Il dubbio è su quanto siamo o meno consapevoli sull’essere sfruttati come potenziale cassa di risonanza delle notizie, visto che siamo noi – utenti – a far avere ai mezzi di comunicazione un valore economico: lo facciamo incrementando i dati di ascolto di radio e televisione, oppure manifestando la nostra condivisione sui social. Una volta lo facevamo acquistando i giornali in edicola – ma quella è storia vecchia – oggi ogni testata che si rispetti ha il suo spazio virtuale per veicolare parole e immagini su ciò che accade nel mondo in tempo reale.

E questo, tutto sommato, potrebbe anche essere comprensibile, non fosse che la finalità principale di ogni mezzo non è tanto quella di informare, quanto di dimostrare (a chi deve decidere a quali spazi destinare gli investimenti pubblicitari) il proprio valore commerciale: ma non è questo che da un lato monetizza la vita, e dall’altro la priva della propria dignità, perché ridotta oramai ad essere mera merce di scambio? Il discorso a questo punto potrebbe estendersi non poco, e lo riprenderemo: adesso limitiamoci a quanto sta accadendo purtroppo quasi quotidianamente con i fatti di cronaca, e quindi di quella violenza perpetrata dal cattivo giornalismo di chi – pur di avere alti indici di ascolto – diffonde notizie non sufficientemente verificate (talvolta qualcuno pure se le inventa!) insieme ad immagini che suscitano sdegno e orrore, lasciando increduli sul fatto che qualche essere appartenente – sotto un profilo limitatamente biologico – alla specie definita umana, possa essere stato capace di commettere gesti difficili da qualificare.
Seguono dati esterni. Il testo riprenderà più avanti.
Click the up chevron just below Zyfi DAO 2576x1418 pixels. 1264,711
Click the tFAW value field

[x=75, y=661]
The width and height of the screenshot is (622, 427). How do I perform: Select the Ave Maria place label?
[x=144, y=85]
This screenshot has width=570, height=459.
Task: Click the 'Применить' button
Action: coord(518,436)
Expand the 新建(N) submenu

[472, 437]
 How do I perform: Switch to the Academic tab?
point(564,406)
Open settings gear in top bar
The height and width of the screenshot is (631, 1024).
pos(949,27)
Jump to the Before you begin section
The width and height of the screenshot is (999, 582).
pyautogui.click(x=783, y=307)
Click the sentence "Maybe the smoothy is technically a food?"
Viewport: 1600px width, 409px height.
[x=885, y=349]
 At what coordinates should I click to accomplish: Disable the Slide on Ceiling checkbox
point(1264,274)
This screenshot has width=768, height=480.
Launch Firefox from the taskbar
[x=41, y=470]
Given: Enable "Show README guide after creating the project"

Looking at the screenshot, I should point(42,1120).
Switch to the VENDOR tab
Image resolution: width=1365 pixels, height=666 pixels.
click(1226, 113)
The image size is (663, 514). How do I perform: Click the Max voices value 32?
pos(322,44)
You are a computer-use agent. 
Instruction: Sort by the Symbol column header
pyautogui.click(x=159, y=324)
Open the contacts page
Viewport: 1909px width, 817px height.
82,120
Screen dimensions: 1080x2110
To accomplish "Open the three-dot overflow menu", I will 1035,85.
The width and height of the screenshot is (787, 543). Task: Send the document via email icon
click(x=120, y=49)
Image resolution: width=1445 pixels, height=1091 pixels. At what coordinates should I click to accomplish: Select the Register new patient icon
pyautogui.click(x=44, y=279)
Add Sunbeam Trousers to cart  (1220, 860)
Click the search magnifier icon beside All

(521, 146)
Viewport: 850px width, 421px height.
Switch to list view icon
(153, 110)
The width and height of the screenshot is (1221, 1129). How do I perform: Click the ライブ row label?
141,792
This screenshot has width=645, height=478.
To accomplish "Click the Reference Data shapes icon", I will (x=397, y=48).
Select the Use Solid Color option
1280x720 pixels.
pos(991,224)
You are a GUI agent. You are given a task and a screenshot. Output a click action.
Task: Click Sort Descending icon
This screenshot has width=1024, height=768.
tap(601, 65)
È così che si alimenta la paura che ci fa vivere nell’incertezza del domani, condizionando ogni nostra scelta.

Questi stessi mass media – utilizzando le stesse modalità – amplificano anche le notizie del “fronte opposto”, le gesta sullo stile “arrivano i nostri”, senza considerare che queste gesta – al pari delle altre – senza fare distinzione alcuna insieme all’erba cattiva falciano vite innocenti. Lo stesso discorso vale per i social: avete mai fatto caso a quanti “mi piace” si raccolgono con immagini che raccontano l’orrore? Avete mai pensato che condividere questi orrori serve solo a gratificare le menti malate che li compiono, evocando lo spirito di emulazione di altri balordi? Fino a saturare gli animi. Così tanto che restiamo sempre più spesso indifferenti al dolore, anche quando ci passa vicino. È un modo per difendersi?

Per quel poco che si può evitiamo di diffondere il male, ma non restandogli indifferente: nella grande guerra degli opposti che si combatte da che mondo è mondo, l’unico modo per opporsi efficacemente al male è prodigandosi per il bene. Perciò, mettiamoci una mano sulla coscienza e pensiamo a cosa poter fare di buono. Da qualche parte bisogna pur cominciare!